Human error gets the most blame, but ECRI also cites “the pace of technological change.” Training and experience can have a hard time keeping up with increasingly complex technology, including software from multiple vendors.

“There is no simple fix to ensure safe and effective treatment,” ECRI says. It lays out an unglamorous, by-the-book set of steps: keeping everyone properly trained, following all required procedures, providing proper supervision, and taking necessary corrective actions even if they’re expensive.

As for radiation doses from CT scans, ECRI says, “The crux of the problem is that a delicate balance must be achieved between keeping doses low and maintaining adequate image quality.”

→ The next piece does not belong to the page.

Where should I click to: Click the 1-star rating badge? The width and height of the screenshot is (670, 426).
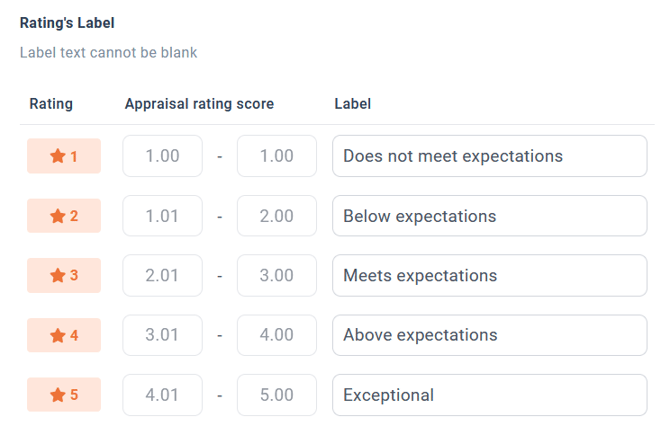(x=64, y=156)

Here, ECRI sees rapid progress on dose-saving technology as a boon. “Unfortunately,” it adds, “the most advanced technologies are generally available only on the latest, and most expensive, CT systems.” Again, ECRI’s recommendations aren’t going to startle anyone: educate referring physicians to avoid unnecessary imaging, monitor radiation levels, keep staff trained, optimize and control X-ray protocols (and make sure the settings can’t be changed by unauthorized personnel), and employ whatever technological assistance you can afford.

Overall, ECRI says, “The objective of this article is to increase awareness of these hazards and to stimulate action within healthcare facilities to formulate programs that succeed in minimizing the dangers.”

Here’s the rest of the top 10: alarms being ignored, turned off, or incorrectly set; contamination from improperly cleaned endoscopes; data loss, system incompatibilities, and other IT problems; misconnected tubing; oversedation via PCA infusion pumps; needlesticks and other sharps injuries; surgical fires; and defibrillator failures.